In Q2, Medtronic sales dropped 4%, which the company says is due to the impact of Hurricane Maria on its operations in Puerto Rico, on top of the divestiture of a trio of businesses to Cardinal Health.
“Excluding the approximate $55 million to $65 million impact of Hurricane Maria to the company’s revenue, which was split across the company’s Minimally Invasive Therapies Group and Restorative Therapies Group, second-quarter revenue growth would have been 4% on a comparable, constant currency basis,” the company reported in a statement.
The full-year guidance for both the Minimally Invasive and Restorative Therapies groups have been revised because of the hurricane, but the former’s growth will increase in the second half, with “many product launches” in fiscal 2018, stated Omar Ishrak on the second-quarter earnings call.
In diabetes, growth declined 2%, affected by limitations on the supply of continuous glucose monitoring sensors, but the company is working on growing its sensor capacity, which is planned to be finished in the fourth quarter.
Medtronic was awarded FDA approval for its “artificial pancreas,” the MiniMed 670G hybrid closed loop system, last fall and launched the device in a Priority Access program.

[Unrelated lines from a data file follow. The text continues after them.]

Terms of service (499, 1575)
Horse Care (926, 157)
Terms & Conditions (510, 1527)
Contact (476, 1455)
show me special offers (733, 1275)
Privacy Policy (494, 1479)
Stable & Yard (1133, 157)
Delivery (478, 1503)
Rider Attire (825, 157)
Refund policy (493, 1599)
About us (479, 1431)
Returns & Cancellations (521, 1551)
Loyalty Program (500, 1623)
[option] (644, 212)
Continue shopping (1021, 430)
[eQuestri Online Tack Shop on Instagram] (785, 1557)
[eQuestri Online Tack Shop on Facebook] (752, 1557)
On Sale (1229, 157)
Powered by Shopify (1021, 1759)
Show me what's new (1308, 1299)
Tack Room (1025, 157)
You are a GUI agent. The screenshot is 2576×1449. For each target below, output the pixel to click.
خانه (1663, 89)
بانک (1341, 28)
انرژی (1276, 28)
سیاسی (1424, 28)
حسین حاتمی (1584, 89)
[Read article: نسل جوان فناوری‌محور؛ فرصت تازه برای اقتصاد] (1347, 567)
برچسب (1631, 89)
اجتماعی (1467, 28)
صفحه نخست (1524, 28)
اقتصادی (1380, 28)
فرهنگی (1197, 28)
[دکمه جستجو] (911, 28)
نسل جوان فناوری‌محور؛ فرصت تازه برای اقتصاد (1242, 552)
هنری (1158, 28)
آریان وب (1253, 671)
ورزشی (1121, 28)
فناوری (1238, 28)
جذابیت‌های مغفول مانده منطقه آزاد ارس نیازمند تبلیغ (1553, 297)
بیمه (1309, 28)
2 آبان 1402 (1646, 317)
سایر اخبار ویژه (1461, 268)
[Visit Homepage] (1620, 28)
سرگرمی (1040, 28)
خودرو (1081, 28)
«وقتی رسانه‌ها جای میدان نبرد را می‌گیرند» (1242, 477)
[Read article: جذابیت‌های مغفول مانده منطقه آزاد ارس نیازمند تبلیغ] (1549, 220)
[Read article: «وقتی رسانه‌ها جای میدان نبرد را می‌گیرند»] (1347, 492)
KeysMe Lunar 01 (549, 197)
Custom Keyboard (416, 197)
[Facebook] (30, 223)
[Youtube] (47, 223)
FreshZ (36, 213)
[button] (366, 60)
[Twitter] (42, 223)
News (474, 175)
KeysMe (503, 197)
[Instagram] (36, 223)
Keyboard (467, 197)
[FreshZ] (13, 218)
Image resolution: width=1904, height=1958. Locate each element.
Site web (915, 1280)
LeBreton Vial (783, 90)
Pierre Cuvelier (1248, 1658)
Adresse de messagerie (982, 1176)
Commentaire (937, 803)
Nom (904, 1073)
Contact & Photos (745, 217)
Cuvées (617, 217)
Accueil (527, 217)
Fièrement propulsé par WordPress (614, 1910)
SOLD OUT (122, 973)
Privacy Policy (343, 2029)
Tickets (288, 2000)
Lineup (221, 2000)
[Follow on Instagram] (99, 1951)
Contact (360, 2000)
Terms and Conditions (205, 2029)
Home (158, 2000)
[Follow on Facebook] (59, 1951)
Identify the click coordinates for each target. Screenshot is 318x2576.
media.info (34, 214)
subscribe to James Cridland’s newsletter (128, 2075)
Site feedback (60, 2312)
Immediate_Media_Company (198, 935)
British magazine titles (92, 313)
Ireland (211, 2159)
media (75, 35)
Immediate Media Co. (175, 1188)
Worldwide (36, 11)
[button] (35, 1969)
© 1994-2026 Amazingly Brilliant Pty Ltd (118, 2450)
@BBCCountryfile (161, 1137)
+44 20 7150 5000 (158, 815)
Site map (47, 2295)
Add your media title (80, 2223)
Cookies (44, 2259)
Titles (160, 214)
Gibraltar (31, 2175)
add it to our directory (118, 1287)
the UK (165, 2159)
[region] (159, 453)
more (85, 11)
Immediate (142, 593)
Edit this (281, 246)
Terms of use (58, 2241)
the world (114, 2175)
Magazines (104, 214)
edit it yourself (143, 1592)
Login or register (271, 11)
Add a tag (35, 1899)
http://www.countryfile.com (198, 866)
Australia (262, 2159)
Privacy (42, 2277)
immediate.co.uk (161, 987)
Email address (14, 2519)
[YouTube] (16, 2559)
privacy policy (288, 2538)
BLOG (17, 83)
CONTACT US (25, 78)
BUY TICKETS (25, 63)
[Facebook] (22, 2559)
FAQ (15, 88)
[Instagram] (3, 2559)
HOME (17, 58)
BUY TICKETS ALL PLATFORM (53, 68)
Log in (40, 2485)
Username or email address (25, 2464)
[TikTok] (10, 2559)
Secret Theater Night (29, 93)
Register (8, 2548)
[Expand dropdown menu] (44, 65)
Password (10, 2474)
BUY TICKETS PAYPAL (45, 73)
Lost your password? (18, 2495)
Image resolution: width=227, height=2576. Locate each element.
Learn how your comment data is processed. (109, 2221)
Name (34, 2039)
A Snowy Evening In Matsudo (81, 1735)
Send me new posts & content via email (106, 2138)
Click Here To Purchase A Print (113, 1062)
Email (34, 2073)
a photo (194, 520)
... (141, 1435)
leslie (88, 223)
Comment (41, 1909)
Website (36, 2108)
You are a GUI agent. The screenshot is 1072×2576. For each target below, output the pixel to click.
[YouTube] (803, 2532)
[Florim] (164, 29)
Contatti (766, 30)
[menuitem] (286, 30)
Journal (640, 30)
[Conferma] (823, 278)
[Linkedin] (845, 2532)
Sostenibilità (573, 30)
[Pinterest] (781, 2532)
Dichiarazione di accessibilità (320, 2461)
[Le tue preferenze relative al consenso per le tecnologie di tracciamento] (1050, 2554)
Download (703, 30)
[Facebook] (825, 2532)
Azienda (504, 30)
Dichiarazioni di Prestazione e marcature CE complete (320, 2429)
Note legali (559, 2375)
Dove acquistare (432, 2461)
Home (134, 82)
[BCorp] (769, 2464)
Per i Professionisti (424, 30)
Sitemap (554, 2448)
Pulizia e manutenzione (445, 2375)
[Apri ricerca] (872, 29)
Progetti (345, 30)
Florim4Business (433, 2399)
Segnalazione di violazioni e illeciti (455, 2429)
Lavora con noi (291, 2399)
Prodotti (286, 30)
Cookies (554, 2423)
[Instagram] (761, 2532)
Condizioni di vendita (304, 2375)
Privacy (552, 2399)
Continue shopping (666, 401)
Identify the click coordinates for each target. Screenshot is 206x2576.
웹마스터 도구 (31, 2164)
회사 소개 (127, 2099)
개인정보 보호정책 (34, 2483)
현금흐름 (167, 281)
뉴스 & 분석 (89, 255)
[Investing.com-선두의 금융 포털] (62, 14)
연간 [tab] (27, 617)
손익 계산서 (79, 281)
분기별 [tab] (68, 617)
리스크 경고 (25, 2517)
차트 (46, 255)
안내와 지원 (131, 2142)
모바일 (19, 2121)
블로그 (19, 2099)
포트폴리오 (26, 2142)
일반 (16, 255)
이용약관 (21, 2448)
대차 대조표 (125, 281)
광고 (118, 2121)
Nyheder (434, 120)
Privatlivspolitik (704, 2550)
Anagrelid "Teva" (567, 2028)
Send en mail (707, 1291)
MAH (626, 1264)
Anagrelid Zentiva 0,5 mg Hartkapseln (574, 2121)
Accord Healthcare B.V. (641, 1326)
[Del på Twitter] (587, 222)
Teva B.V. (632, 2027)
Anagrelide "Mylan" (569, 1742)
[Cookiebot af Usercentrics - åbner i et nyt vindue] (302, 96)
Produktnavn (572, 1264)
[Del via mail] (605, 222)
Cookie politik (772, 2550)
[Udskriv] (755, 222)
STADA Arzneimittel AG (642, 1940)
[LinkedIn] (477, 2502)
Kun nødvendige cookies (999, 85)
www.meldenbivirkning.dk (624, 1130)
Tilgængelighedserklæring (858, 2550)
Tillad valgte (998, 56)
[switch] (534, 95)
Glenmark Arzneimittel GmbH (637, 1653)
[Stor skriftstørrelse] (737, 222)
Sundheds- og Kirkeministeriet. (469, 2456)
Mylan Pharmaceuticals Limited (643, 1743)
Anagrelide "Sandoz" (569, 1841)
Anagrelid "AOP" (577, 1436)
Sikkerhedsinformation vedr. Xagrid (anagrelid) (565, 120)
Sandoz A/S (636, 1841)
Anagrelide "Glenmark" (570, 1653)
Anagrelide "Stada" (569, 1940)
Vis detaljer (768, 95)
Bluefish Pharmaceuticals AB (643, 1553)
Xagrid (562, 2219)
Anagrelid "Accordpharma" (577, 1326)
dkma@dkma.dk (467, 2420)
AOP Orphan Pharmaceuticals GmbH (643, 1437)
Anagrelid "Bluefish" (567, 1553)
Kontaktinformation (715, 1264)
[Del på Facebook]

It started shipping systems and patients in June. The company anticipates growth to “significantly improve” in Q3 as it has completed shipping pumps for the program, Ishrak added.
On top of that, Johnson & Johnson is exiting the insulin pump market within the United States and Canada, Medtronic now has access to the 90,000 patients who use Animas insulin pumps. When Animas reported it would stop the manufacture and sale of its pumps, it partnered with Medtronic to provide its customers the opportunity to transfer to a new device.